_Given text_
Skip to content

Benchmark comparison with Rust regex crate #10

@i11010520

Description

@i11010520

Here is a benchmark comparison between zig-regex and the Rust regex crate (generated via OpenCode / DeepSeek V4 Flash Free).
While Zig wins on I/O and process startup time, zig-regex lags significantly behind in search throughput—especially for findAll.

What architectural changes or optimizations could we introduce to improve zig-regex performance for both single-match and multi-match operations, particularly for findAll?


zig-regex vs Rust regex crate — Performance Comparison

Date: 2026-06-02
Platform: Apple M4, macOS
Zig: 0.16.0
Rust: 1.96.0
Rust regex crate: 1.12.3
zig-regex: zig-utils/zig-regex @ latest (2026-06-02)

Methodology

We compare the search throughput of both engines — how fast they can count all
matches of a pattern in a haystack — excluding process startup time.

Each program:

  1. Reads the full haystack from stdin into memory
  2. Compiles the regex pattern
  3. Runs 1 warmup iteration (ignored from timing)
  4. Records a timestamp
  5. Runs N iterations (scanning the full haystack each time)
  6. Records another timestamp
  7. Prints total_matches iterations elapsed_ns to stdout

The elapsed time divided by iterations gives the time per full-scan.

Haystack

A 1.17 MB synthetic text file generated from a pool of words:
hello, world, foo123, bar456, baz789, test, regex, zig, rust

Generated with:

import random
words = ['hello', 'world', 'foo123', 'bar456', 'baz789', 'test', 'regex', 'zig', 'rust']
text = ' '.join(random.choice(words) for _ in range(200000))

Programs

Rust (/tmp/rust-bench)

_Listing_

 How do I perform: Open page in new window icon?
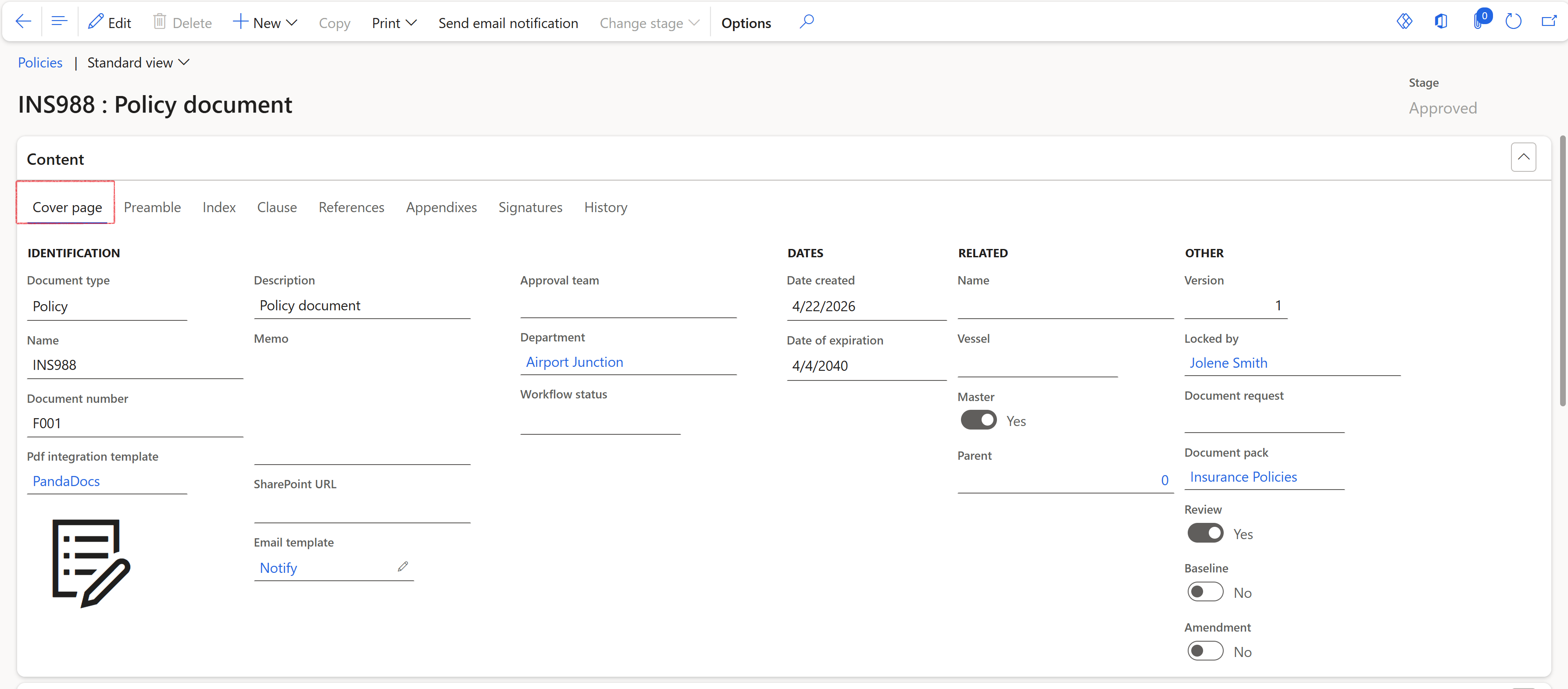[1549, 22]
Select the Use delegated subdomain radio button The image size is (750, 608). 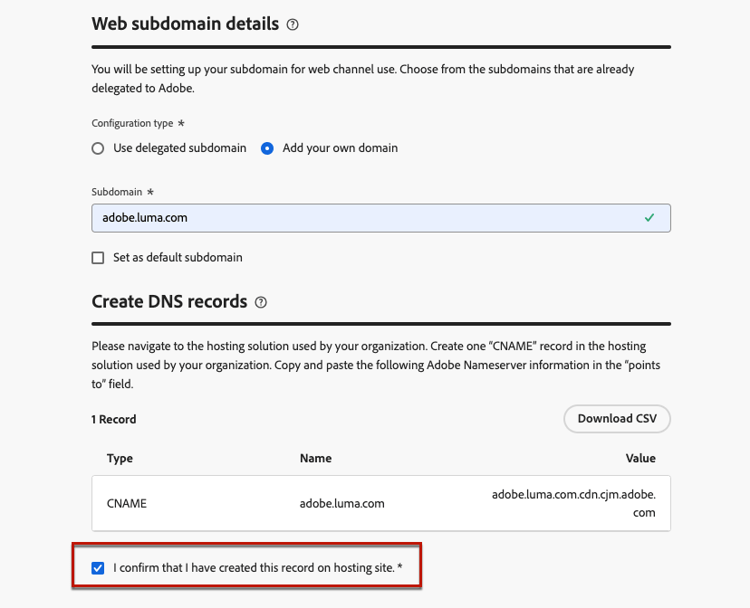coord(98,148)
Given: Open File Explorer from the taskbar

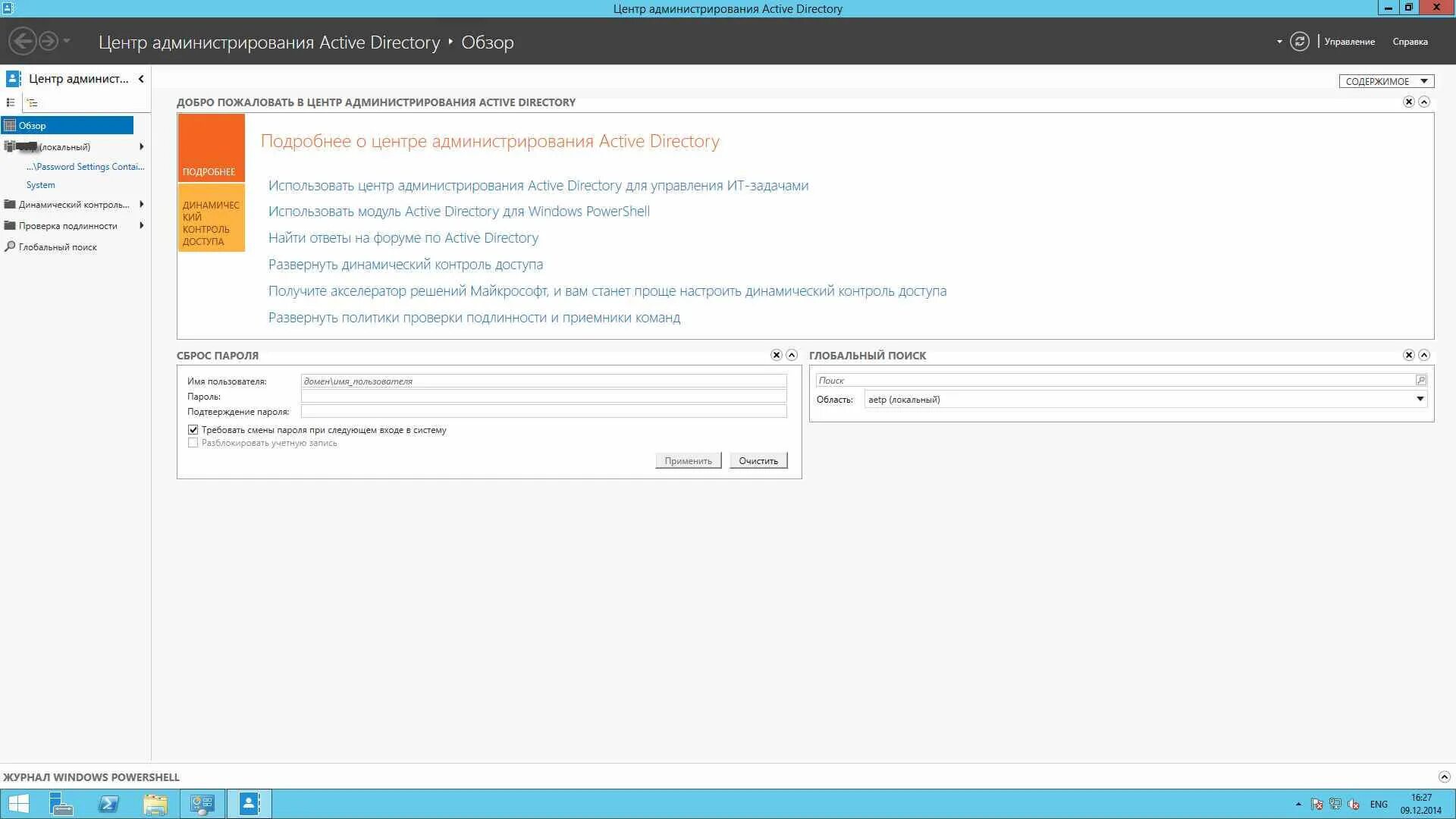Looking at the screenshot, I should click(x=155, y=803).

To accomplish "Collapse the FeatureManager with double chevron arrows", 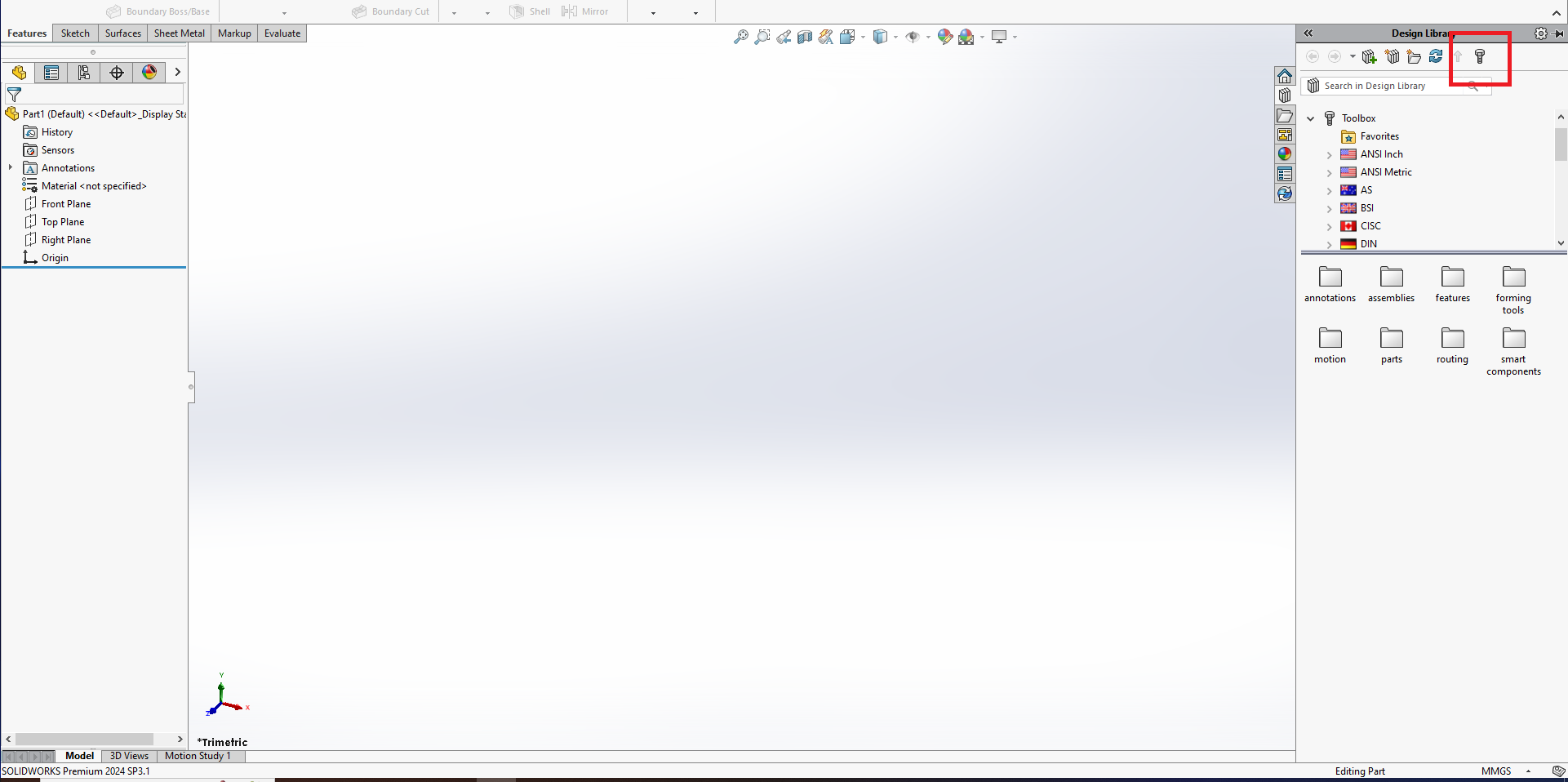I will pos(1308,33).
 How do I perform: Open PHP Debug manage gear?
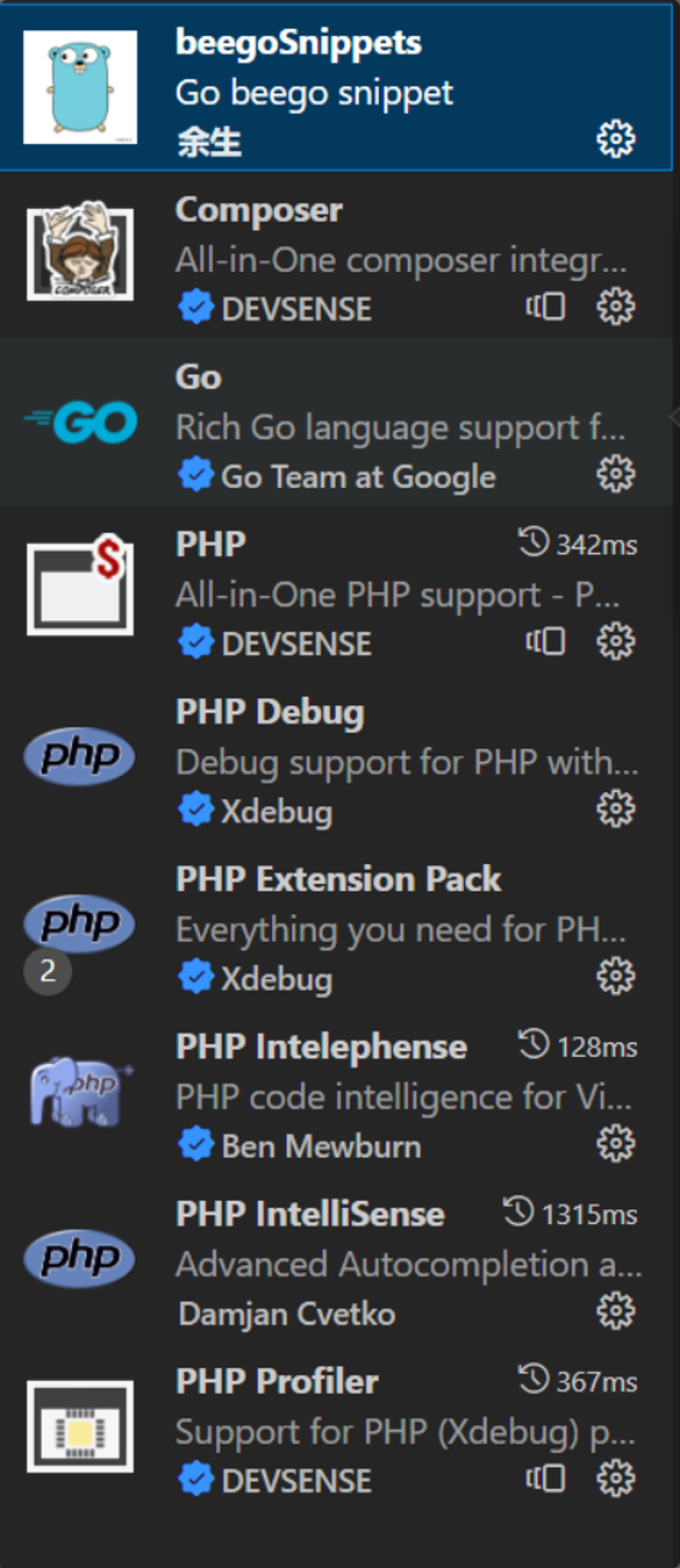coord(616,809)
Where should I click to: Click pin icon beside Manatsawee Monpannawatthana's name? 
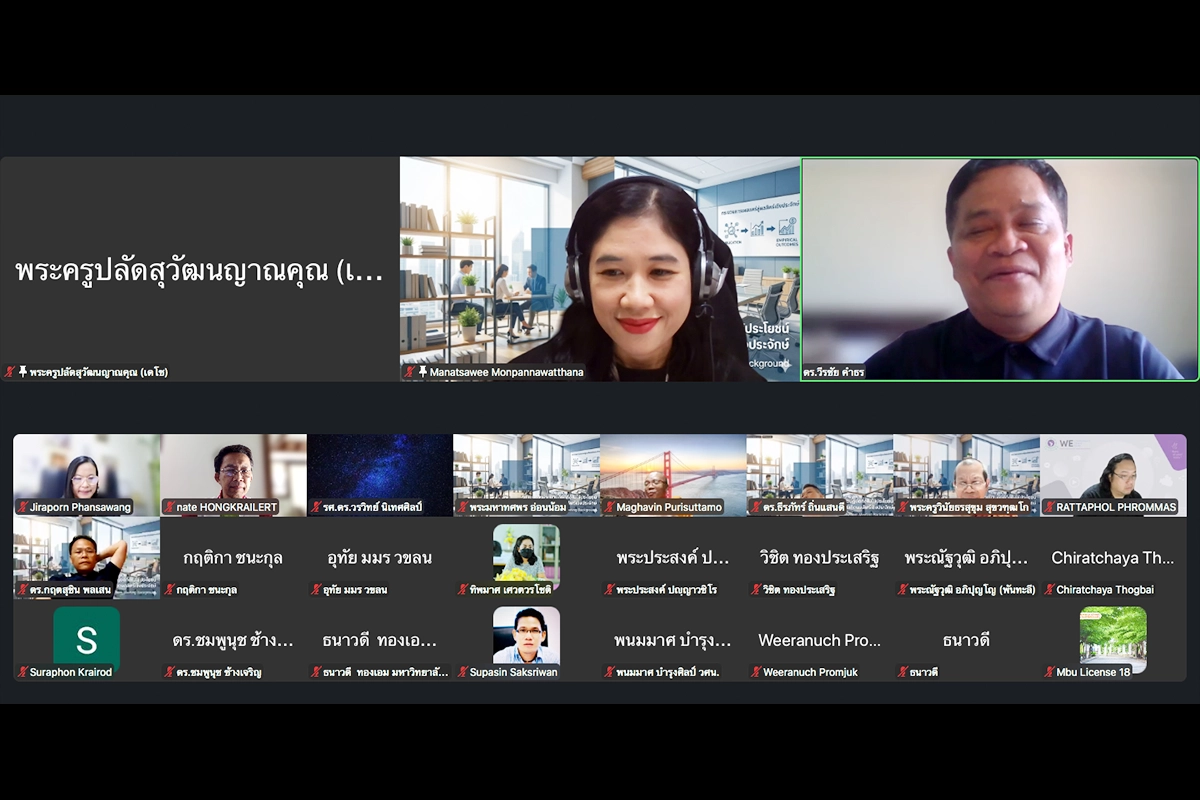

_Objective_
Continue the regex benchmark comparison from where it stops, starting with the Rust (/tmp/rust-bench) program.

_Result_
use std::io::Read;
use std::time::Instant;
use regex::Regex;

fn main() {
    let args: Vec<String> = std::env::args().collect();
    let pattern = &args[1];
    let iterations: usize = args.get(2).and_then(|s| s.parse().ok()).unwrap_or(1);

    let mut haystack = String::new();
    std::io::stdin().read_to_string(&mut haystack).unwrap();

    let re = Regex::new(pattern).unwrap();
    let _ = re.find_iter(&haystack).count(); // warmup

    let start = Instant::now();
    let mut total = 0usize;
    for _ in 0..iterations {
        total += re.find_iter(&haystack).count();
    }
    let elapsed = start.elapsed();

    eprintln!("{} {} {}.{:09}", total, iterations, elapsed.as_secs(), elapsed.subsec_nanos());
}

Uses regex::Regex::find_iter — a lazy, zero-allocation iterator over match
positions. No per-match heap allocations.

Zig (/tmp/zig-bench)

Uses the zig-utils/zig-regex library, built with -Doptimize=ReleaseFast.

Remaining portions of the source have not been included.